Naissance à Vienne, le 19 Février 1891, d’Oliver FREUD, troisième enfant de S.Freud et Martha Bernay, prénommé Oliver, en hommage à Oliver Cromwell, héros admiré par Freud. Avec sa soeur Sophie, c’est l’un des plus beaux enfants de la fratrie. Il est le fils préféré de sa mère : c’est un bel enfant aux yeux et cheveux noirs, au type "italien", qui suscitait l’admiration pour sa beauté ; intelligent et apprécié par son père, il en était aussi "la fierté" et "l’espoir secret". Comme ses frères et soeurs, il fait d’abord ses études primaires à domicile, avec un précepteur. Par ailleurs, les enfants ne sont pas élevés dans la religion juive : ils partagent l’athéisme de leur père, mêlé à un souci d’intégration à la société viennoise ; ils seront, en revanche, semble-t-il, assez proches, par la suite, du courant sioniste qui se développait, et envisageront même - ce fut le cas d’Oliver et de Ernst, vers 1933 - une éventuelle émigration vers la Palestine, projet qui, finalement, ne se réalisera pas.

1900-1909

Oliver effectue ses études classiques au Humanistic Gymnasium de Vienne où il obtient d’excellents résultats scolaires : il aime le dessin et les mathématiques et se montre très perfectionniste, mais peu enclin aux activités physiques. Sa mère "ne recevait que des compliments pour les progrès que faisait Oliver"...il "n’avait pas de temps à perdre avec les fantaisies, ne s’intéressant qu’à la réalité telle qu’il la voyait...Papa racontait qu’Oliver consacrait beaucoup de temps à noter très exactement les routes, les distances, les noms des localités et des montagnes" (Martin Freud, Freud, mon père) C’est à lui que l’on confie la charge d’étudier les itinéraires les plus compliqués dans les horaires de trains, pour les divers voyages des uns et des autres.
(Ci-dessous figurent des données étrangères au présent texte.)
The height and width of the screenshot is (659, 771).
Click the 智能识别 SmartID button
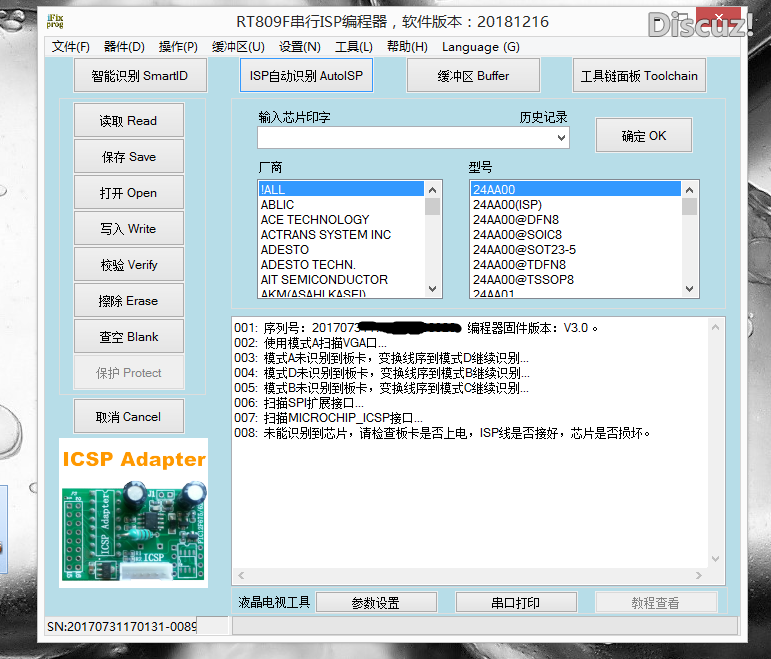(139, 76)
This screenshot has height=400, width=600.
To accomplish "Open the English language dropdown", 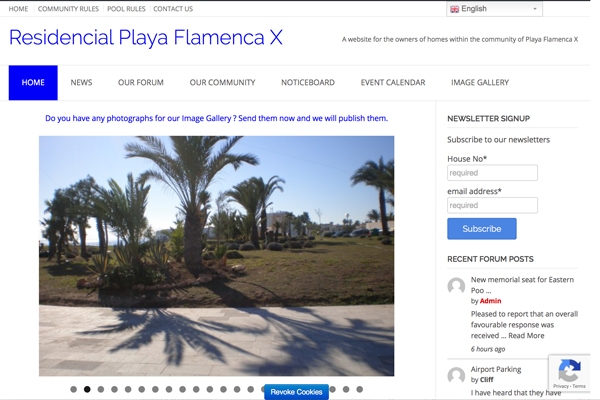I will (494, 9).
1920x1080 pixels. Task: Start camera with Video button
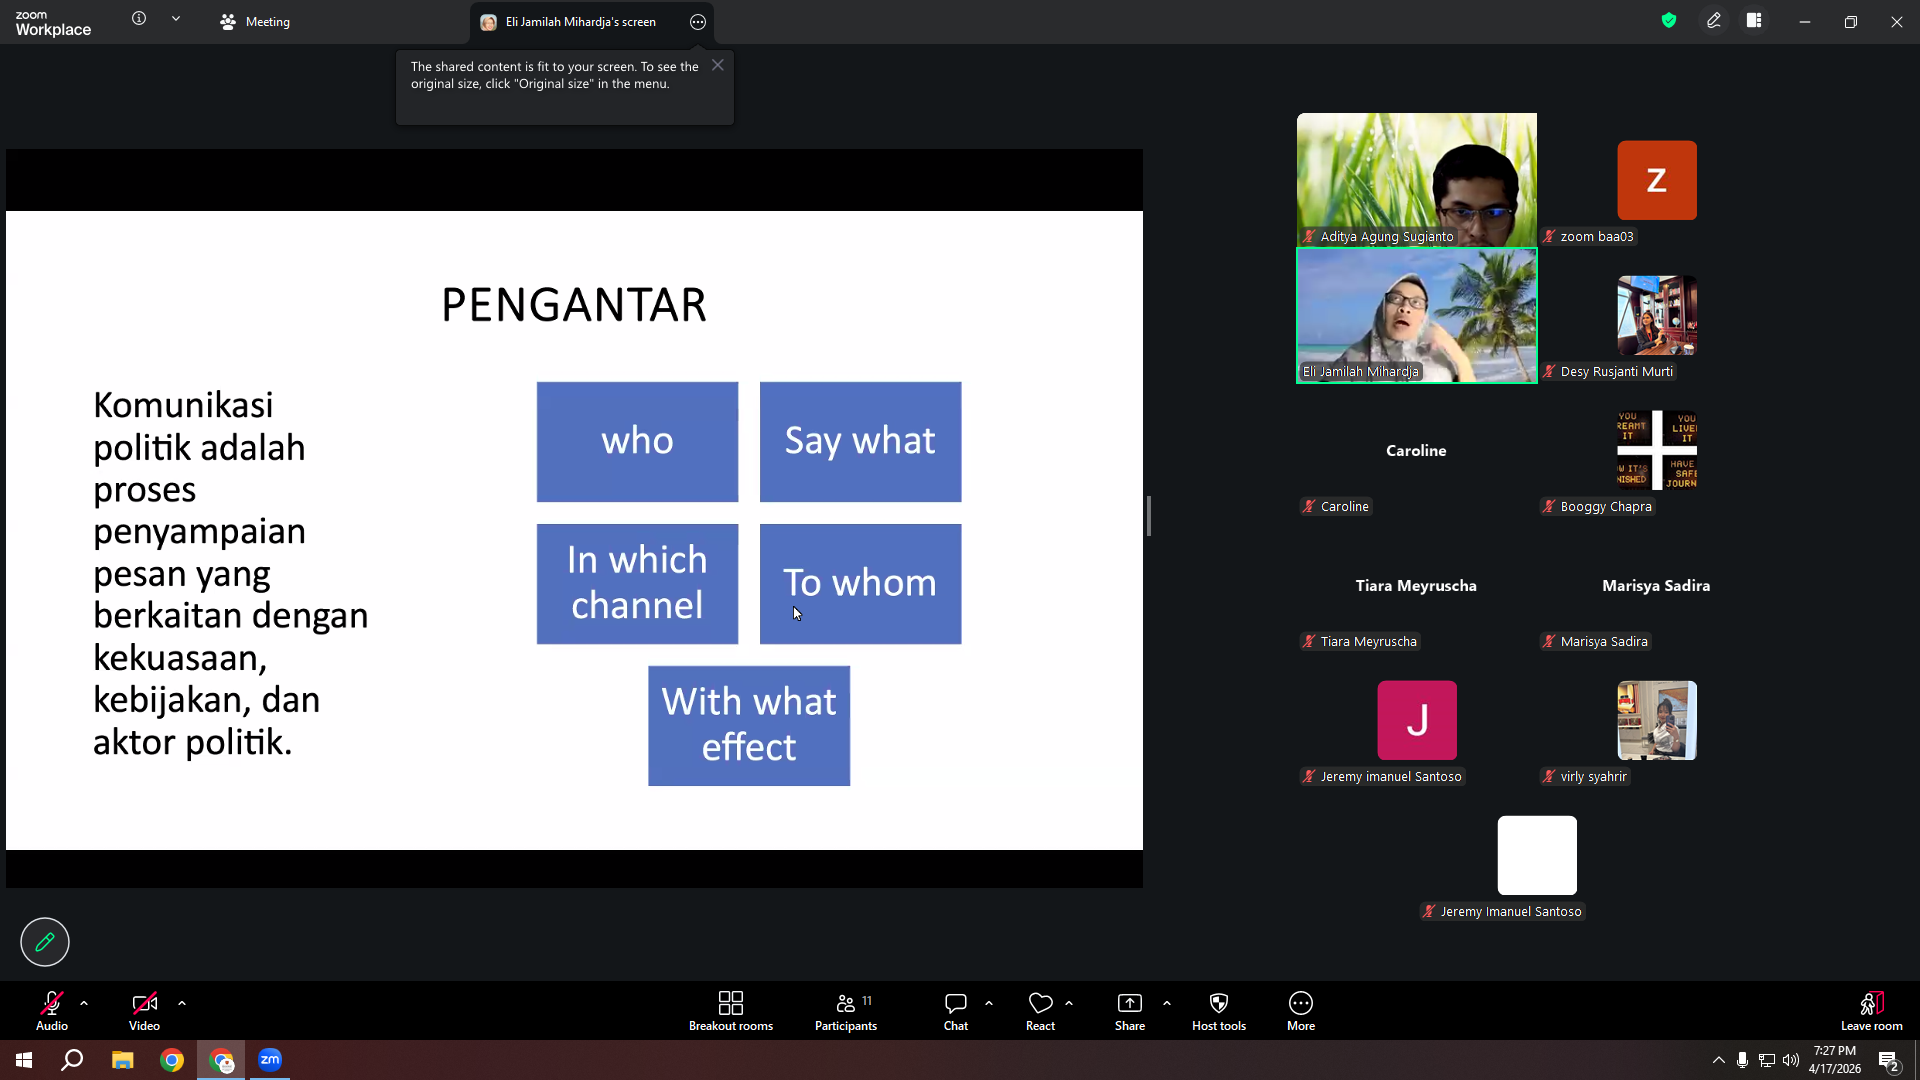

Par ailleurs, il est gêné par un zézaiement et est traité par des séances d’ orthophonie. Vers 1909, il passe le Reifprüfung (examen d’entrée à l’Université) et"ne voulait faire que des mathématiques industrielles"(idem).

1910-1914

Durant cette période, Oliver poursuit ses études, d’abord à Vienne, puis à Berlin, où il obtiendra son diplôme d’ingénieur en génie civil, en 1915. Dans le même temps il effectue plusieurs voyages d’agrément ou d’étude à l’étranger,(1910, en Hollande avec son père ; avril 1911, en Angleterre, seul et sur ses deniers ; en décembre 1913, une quinzaine de jours à Paris ; en avril 1914, en Egypte).

1914-1918

Oliver essaie de s’engager, mais il ne sera pris dans l’armée que fin 1916. En attendant, il travaillera à la réalisation d’un tunnel sous les Carpates, destiné à relier par chemin de fer Berlin à Constantinople et son père lui rend visite sur son chantier. Durant cette pèriode, il avait fait la connaissance, à l’occasion du voyage en Égypte organisé par l’Université, d’une jeune femme, médecin, Ella Haïm, d’une riche famille juive de Vienne. Les deux jeunes gens se fiancent en septembre 1915, et se marient à Vienne le 19.12.1915, à l’occasion d’un bref séjour à Vienne d’Oliver. Son père exprime vite des inquiétudes quant à l’avenir de cette union, craignant que cela n’apporte pas le bonheur souhaité à son fils, car la jeune femme n’envisage pas de renoncer à l’exercice de la médecine pour rester au foyer ; de plus l’écart économique entre les deux familles constitue, à ses yeux, un handicap. Aussi est-il assez satisfait lorsque dés mai 1916, une procédure de divorce est…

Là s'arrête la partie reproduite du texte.